◆ TASK TO CARRY OUT ◆
Filter these entries down to the lines that hold the word "accomplish", and show each of them.

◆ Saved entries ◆
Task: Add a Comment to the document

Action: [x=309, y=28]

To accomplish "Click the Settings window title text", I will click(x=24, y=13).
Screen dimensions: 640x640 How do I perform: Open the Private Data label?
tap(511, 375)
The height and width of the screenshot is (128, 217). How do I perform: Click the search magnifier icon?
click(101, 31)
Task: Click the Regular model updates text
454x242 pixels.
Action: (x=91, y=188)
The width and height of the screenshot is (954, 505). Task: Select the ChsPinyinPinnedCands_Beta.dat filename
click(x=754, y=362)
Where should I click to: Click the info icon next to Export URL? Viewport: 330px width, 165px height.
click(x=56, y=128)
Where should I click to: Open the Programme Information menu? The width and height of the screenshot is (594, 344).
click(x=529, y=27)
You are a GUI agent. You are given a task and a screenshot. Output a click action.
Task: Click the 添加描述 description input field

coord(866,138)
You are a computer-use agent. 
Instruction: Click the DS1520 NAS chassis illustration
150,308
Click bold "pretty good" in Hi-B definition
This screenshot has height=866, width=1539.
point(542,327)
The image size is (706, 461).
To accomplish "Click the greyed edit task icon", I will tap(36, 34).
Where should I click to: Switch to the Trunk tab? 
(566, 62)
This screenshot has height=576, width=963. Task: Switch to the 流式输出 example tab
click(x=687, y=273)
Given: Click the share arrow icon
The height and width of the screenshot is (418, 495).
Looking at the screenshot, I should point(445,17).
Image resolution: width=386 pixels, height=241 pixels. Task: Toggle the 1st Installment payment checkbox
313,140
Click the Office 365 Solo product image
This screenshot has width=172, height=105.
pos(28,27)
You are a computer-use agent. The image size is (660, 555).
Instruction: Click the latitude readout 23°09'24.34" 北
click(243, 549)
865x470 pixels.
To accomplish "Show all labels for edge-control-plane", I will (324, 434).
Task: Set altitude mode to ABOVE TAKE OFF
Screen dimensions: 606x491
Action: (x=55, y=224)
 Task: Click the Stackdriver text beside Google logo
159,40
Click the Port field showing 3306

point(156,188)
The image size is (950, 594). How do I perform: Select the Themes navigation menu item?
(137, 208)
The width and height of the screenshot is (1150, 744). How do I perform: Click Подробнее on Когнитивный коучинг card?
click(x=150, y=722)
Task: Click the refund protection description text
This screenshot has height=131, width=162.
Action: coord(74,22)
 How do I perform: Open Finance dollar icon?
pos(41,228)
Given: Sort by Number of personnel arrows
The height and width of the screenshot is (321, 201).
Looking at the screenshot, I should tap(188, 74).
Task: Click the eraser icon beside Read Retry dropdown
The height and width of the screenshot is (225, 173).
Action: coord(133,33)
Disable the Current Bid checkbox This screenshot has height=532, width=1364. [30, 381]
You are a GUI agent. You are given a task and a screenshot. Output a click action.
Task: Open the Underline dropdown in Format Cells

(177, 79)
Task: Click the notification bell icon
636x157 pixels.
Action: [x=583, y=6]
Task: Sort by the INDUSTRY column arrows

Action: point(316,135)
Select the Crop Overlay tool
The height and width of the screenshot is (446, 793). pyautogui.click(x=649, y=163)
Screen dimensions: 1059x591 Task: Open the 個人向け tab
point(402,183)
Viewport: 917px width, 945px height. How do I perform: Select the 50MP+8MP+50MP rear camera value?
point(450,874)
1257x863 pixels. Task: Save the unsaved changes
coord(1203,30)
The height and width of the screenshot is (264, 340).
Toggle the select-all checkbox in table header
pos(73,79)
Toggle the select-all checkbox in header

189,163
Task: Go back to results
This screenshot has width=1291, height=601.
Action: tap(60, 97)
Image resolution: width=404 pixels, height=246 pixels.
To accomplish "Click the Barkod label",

◆ WRITTEN REPLY ◆
To accomplish "Click the Settings window title text", I will click(x=24, y=13).
To accomplish "Click the greyed edit task icon", I will tap(36, 34).
To accomplish "Show all labels for edge-control-plane", I will (324, 434).
To accomplish "Click the Barkod label",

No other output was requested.